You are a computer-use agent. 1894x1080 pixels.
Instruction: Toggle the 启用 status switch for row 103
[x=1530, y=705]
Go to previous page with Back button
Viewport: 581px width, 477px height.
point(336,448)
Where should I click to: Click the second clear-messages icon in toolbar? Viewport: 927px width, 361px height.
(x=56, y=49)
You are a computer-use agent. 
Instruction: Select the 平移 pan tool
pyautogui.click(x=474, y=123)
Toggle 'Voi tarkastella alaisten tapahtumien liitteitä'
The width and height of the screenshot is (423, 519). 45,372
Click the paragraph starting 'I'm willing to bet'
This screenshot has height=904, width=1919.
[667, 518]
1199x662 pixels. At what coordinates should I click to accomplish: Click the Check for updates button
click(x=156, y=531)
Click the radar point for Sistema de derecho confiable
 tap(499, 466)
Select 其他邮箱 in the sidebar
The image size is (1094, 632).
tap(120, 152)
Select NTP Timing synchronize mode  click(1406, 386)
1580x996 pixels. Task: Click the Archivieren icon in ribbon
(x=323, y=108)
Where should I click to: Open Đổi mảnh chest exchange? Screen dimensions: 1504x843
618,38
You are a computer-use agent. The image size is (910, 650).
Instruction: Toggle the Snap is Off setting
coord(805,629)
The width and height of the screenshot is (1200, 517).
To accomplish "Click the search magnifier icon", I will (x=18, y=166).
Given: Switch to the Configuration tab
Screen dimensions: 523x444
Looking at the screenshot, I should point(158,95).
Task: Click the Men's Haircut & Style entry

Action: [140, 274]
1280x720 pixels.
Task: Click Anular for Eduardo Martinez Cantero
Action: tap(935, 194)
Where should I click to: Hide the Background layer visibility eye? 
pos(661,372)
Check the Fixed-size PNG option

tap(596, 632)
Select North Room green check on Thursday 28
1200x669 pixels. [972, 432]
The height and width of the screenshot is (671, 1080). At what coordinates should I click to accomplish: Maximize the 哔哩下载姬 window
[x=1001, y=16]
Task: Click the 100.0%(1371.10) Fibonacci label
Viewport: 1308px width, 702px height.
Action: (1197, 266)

++++++

# [Your instructions]
Retype each line above, keeping every character.

# [Exercise output]
You are a computer-use agent. 1894x1080 pixels.
Instruction: Toggle the 启用 status switch for row 103
[x=1530, y=705]
Go to previous page with Back button
Viewport: 581px width, 477px height.
point(336,448)
Where should I click to: Click the second clear-messages icon in toolbar? Viewport: 927px width, 361px height.
(x=56, y=49)
You are a computer-use agent. 
Instruction: Select the 平移 pan tool
pyautogui.click(x=474, y=123)
Toggle 'Voi tarkastella alaisten tapahtumien liitteitä'
The width and height of the screenshot is (423, 519). 45,372
Click the paragraph starting 'I'm willing to bet'
This screenshot has height=904, width=1919.
[667, 518]
1199x662 pixels. At what coordinates should I click to accomplish: Click the Check for updates button
click(x=156, y=531)
Click the radar point for Sistema de derecho confiable
 tap(499, 466)
Select 其他邮箱 in the sidebar
The image size is (1094, 632).
tap(120, 152)
Select NTP Timing synchronize mode  click(1406, 386)
1580x996 pixels. Task: Click the Archivieren icon in ribbon
(x=323, y=108)
Where should I click to: Open Đổi mảnh chest exchange? Screen dimensions: 1504x843
618,38
You are a computer-use agent. The image size is (910, 650).
Instruction: Toggle the Snap is Off setting
coord(805,629)
The width and height of the screenshot is (1200, 517).
To accomplish "Click the search magnifier icon", I will (x=18, y=166).
Given: Switch to the Configuration tab
Screen dimensions: 523x444
Looking at the screenshot, I should point(158,95).
Task: Click the Men's Haircut & Style entry

Action: [140, 274]
1280x720 pixels.
Task: Click Anular for Eduardo Martinez Cantero
Action: tap(935, 194)
Where should I click to: Hide the Background layer visibility eye? 
pos(661,372)
Check the Fixed-size PNG option

tap(596, 632)
Select North Room green check on Thursday 28
1200x669 pixels. [972, 432]
The height and width of the screenshot is (671, 1080). At what coordinates should I click to accomplish: Maximize the 哔哩下载姬 window
[x=1001, y=16]
Task: Click the 100.0%(1371.10) Fibonacci label
Viewport: 1308px width, 702px height.
Action: (1197, 266)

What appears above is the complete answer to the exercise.